### [QUESTÕES PROPOSTAS]
A. No texto sobre o Estado Liberal, que requisitos precisavam ser preenchidos para que alguém pudesse votar?
B. Transcreva, do texto sobre o Estado Liberal, o trecho de "Com a crise" a "e mesmo propriedade.".

### [TEXTO FORNECIDO]
******************************

O Estado que então nascia pretendia dar à burguesia que o controlava uma liberdade quase total para agir segundo seus próprios interesses. Assim, o Estado (notadamente o Executivo) deveria se abster a cumprir apenas as funções públicas essenciais (e.g., poder de polícia). Sem embargo, apesar de pregar a liberdade e a igualdade e de defender a democracia, apenas podiam votar aqueles que preenchessem requisitos relativos à fortuna pessoal, isto é, o Parlamento, provavelmente um dos maiores símbolos institucionais dessa nova fase, não apenas era formado quase que somente por grandes burgueses, mas também estes eram escolhidos praticamente apenas por seus pares.

Numa tal conjuntura, decorreu logicamente que as leis, bem como toda a estrutura estatal estavam a serviço dessa nova elite; o grande campo "privado" significava não apenas liberdade de ação mas, de fato, como observamos com Jürgen Habermas (supra), significava exclusão de participação política e de quaisquer benefícios públicos. "O Direito é a limitação da liberdade de cada um à condição da sua consonância com a liberdade de todos, enquanto esta é possível segundo uma lei universal" (KANT, Immnanuel. A Paz Perpétua e outros Opúsculos, p. 74, apud, CATTONI DE OLIVEIRA, 2002, p. 58).

"Público" e "privado", estavam bem delimitados, pois, no Estado Liberal. O Direito Público garantia que o Estado, através das leis do Parlamento burguês, não retornasse ao Absolutismo. O Direito Privado, por seu turno, possuía aquelas verdades racionalmente dadas, positivadas com o intuito inicial de "codificá-las", isto é, reuni-las em um documento legal que, além de completo, poderia organizar toda a atividade dos indivíduos em suas interrelações (privadas) e protegidos da ingerência estatal (as leis possuíam esse sentido de apenas fornecer os limites mínimos da liberdade de cada um e limites "máximos" à atuação do Estado). Ou, como se expressa o Prof. Menelick, nessa época há uma separação bem nítida entre a sociedade civil (esfera privada) e a sociedade política (esfera pública). "A sociedade civil é o terreno dos Direitos naturais, onde todos, por nascimento, a integram, onde todos são livres, iguais e proprietários. No entanto, nem todos são membros da sociedade política. (...) O privado é visto como egoísmo e o público como estatal" (CARVALHO NETTO, 2001, p. 16).

Com a crise desse modelo, provocada principalmente por distorções internas às suas próprias premissas, reclama-se para o Estado que deixe seu papel abstencionista e passe a agir com o intuito de efetivar materialmente aqueles direitos: liberdade, igualdade e mesmo propriedade.

******************************

### [DADOS]
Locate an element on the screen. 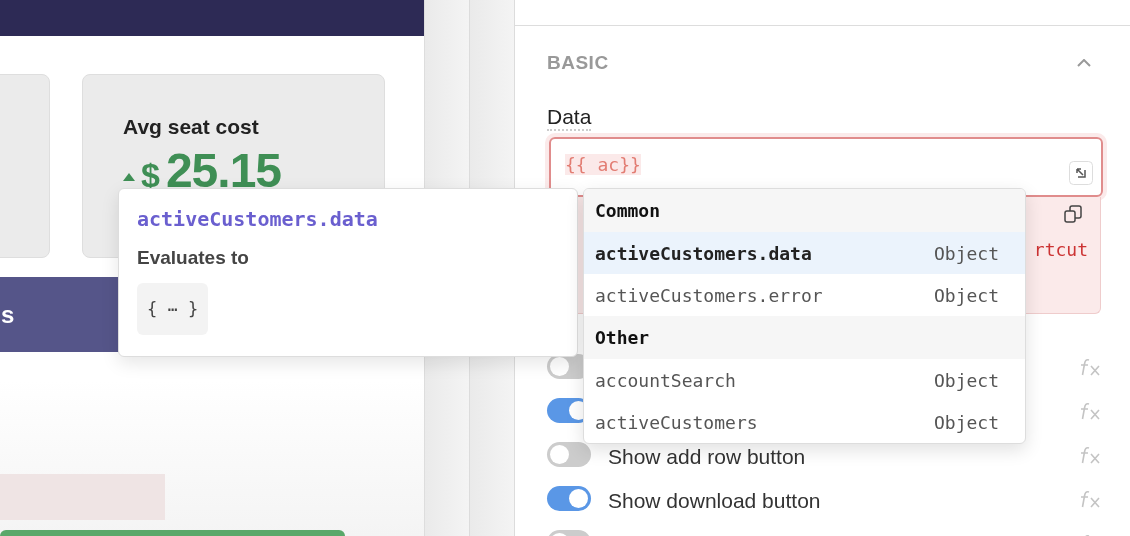 Image resolution: width=1130 pixels, height=536 pixels. group-header: Common is located at coordinates (804, 210).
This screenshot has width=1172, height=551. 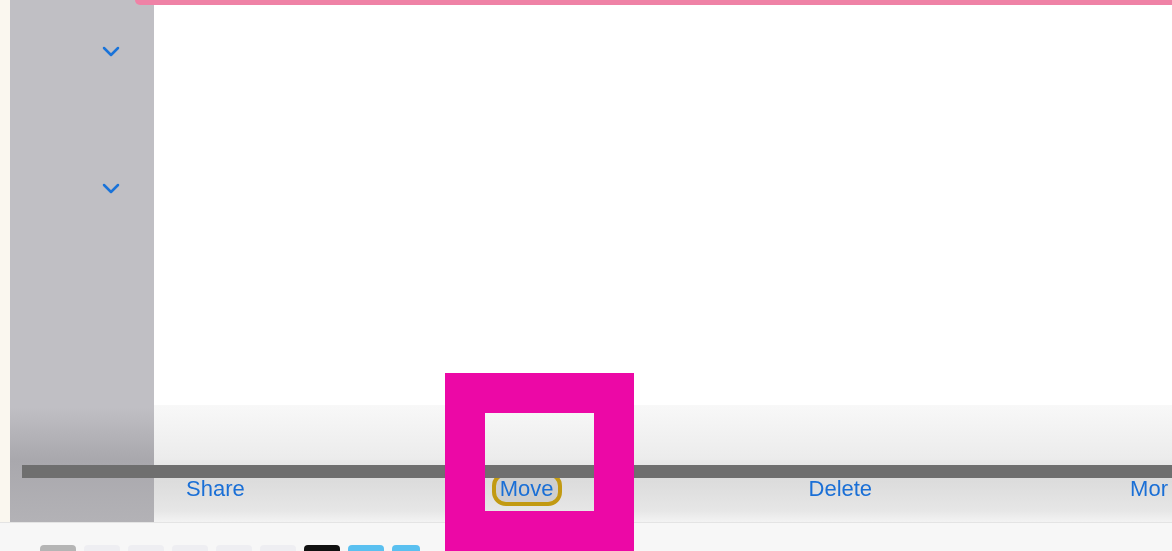 I want to click on toolbar-button: Share, so click(x=216, y=489).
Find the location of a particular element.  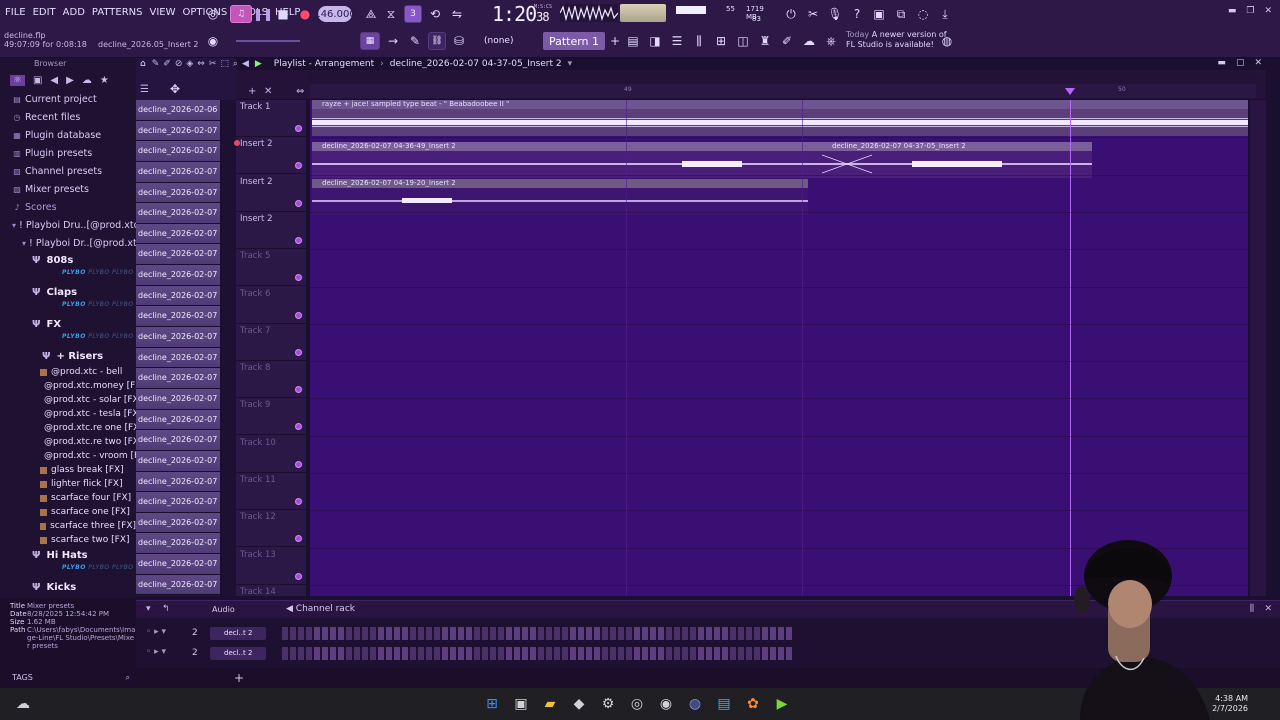

chrome-icon: ◉ is located at coordinates (666, 704).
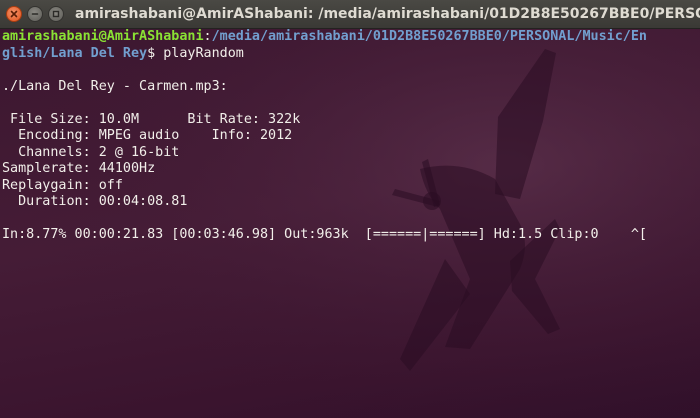  I want to click on close-icon, so click(14, 14).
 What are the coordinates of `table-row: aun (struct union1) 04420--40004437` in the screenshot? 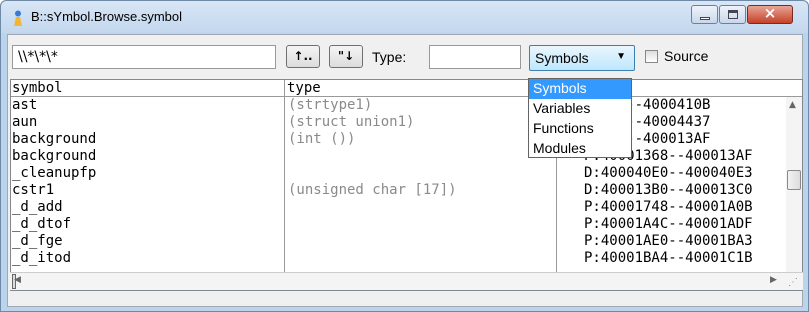 It's located at (398, 122).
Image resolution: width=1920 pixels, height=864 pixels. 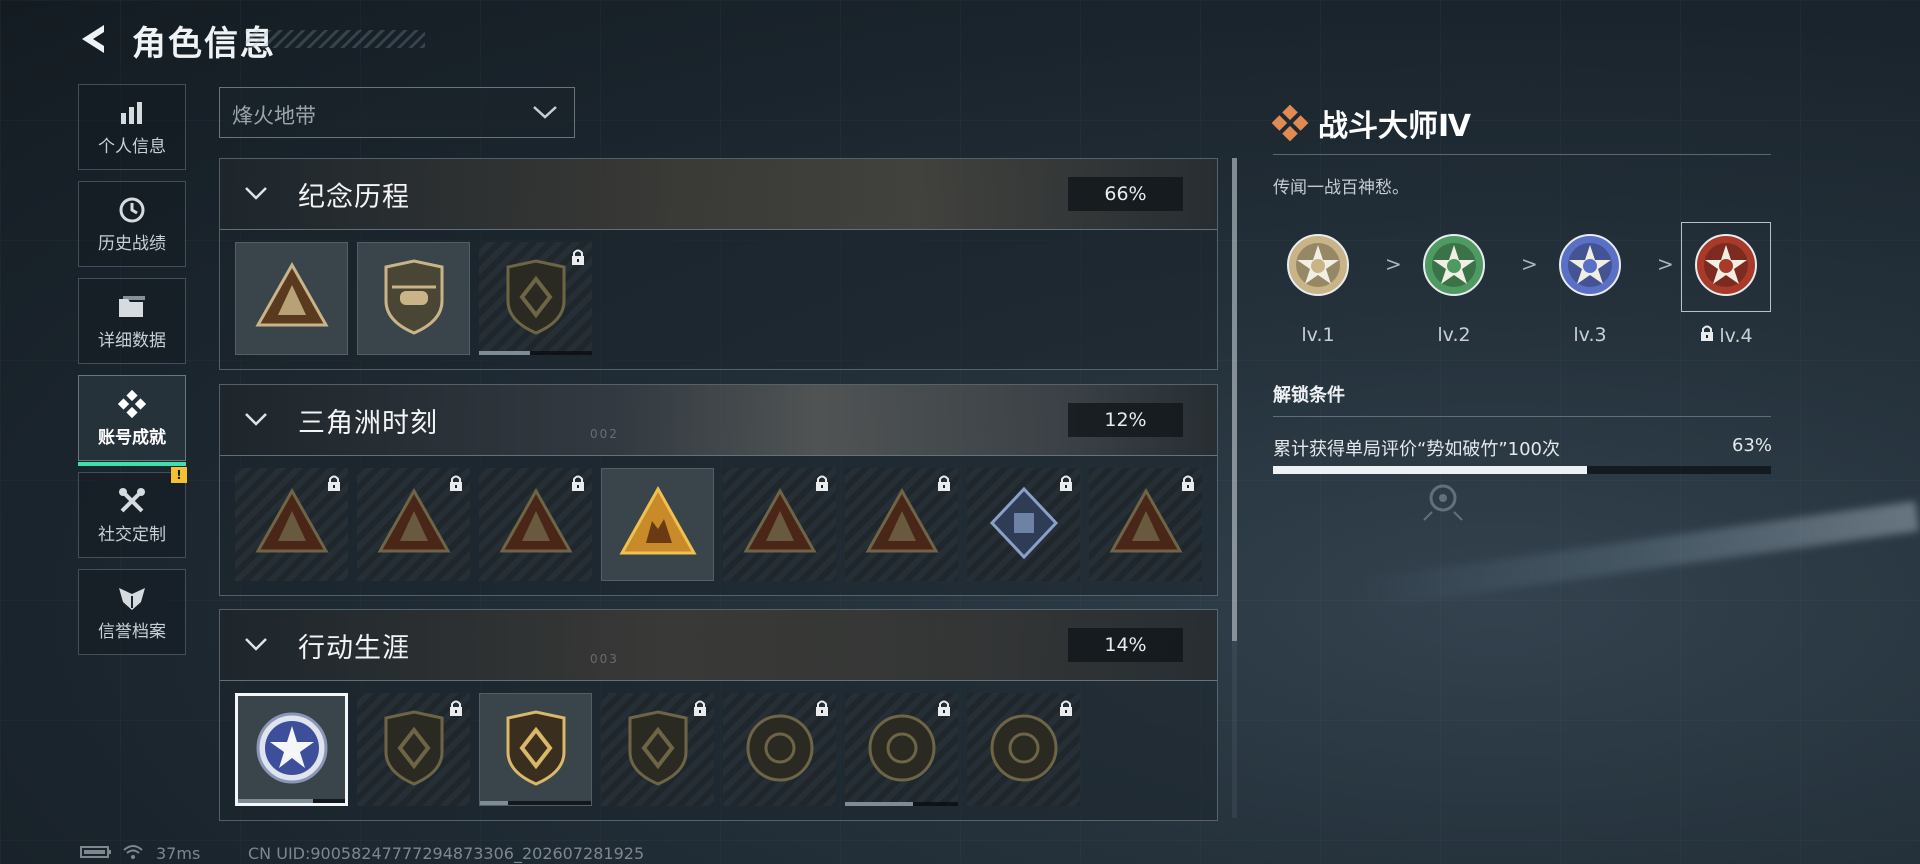 I want to click on section-title: 三角洲时刻, so click(x=368, y=424).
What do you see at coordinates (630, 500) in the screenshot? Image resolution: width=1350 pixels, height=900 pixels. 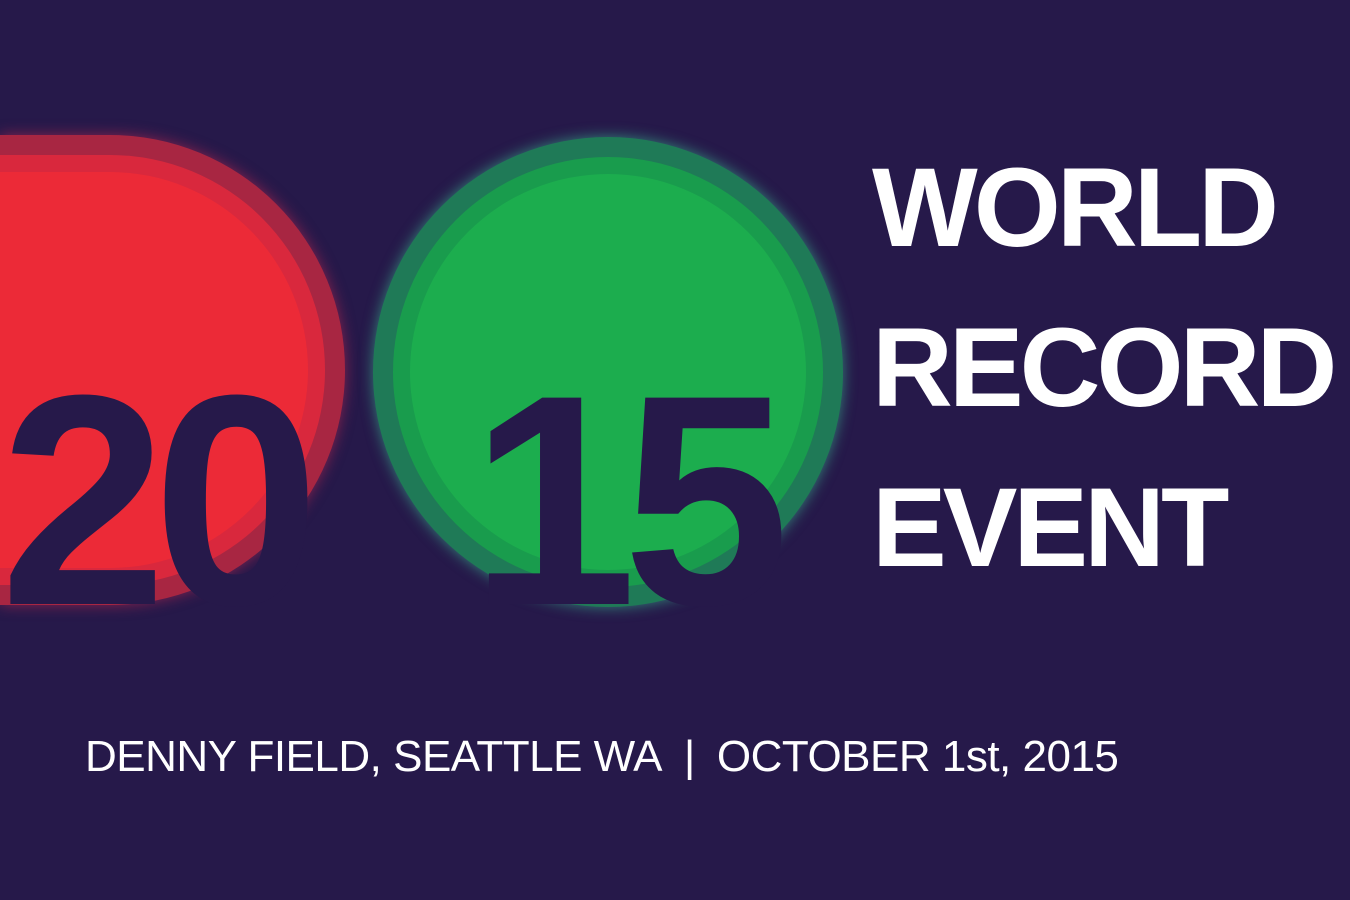 I see `year-digits-15: 15` at bounding box center [630, 500].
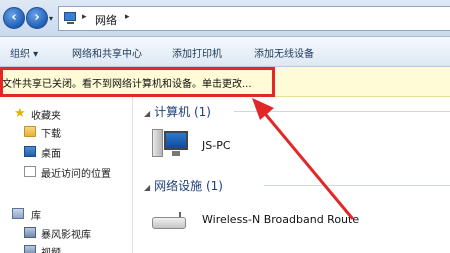 The height and width of the screenshot is (253, 450). Describe the element at coordinates (51, 134) in the screenshot. I see `nav-item-label: 下载` at that location.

******************************

### [RESPOSTAS APRESENTADAS]
A. Requisitos relativos à fortuna pessoal.

B.
Com a crise desse modelo, provocada principalmente por distorções internas às suas próprias premissas, reclama-se para o Estado que deixe seu papel abstencionista e passe a agir com o intuito de efetivar materialmente aqueles direitos: liberdade, igualdade e mesmo propriedade.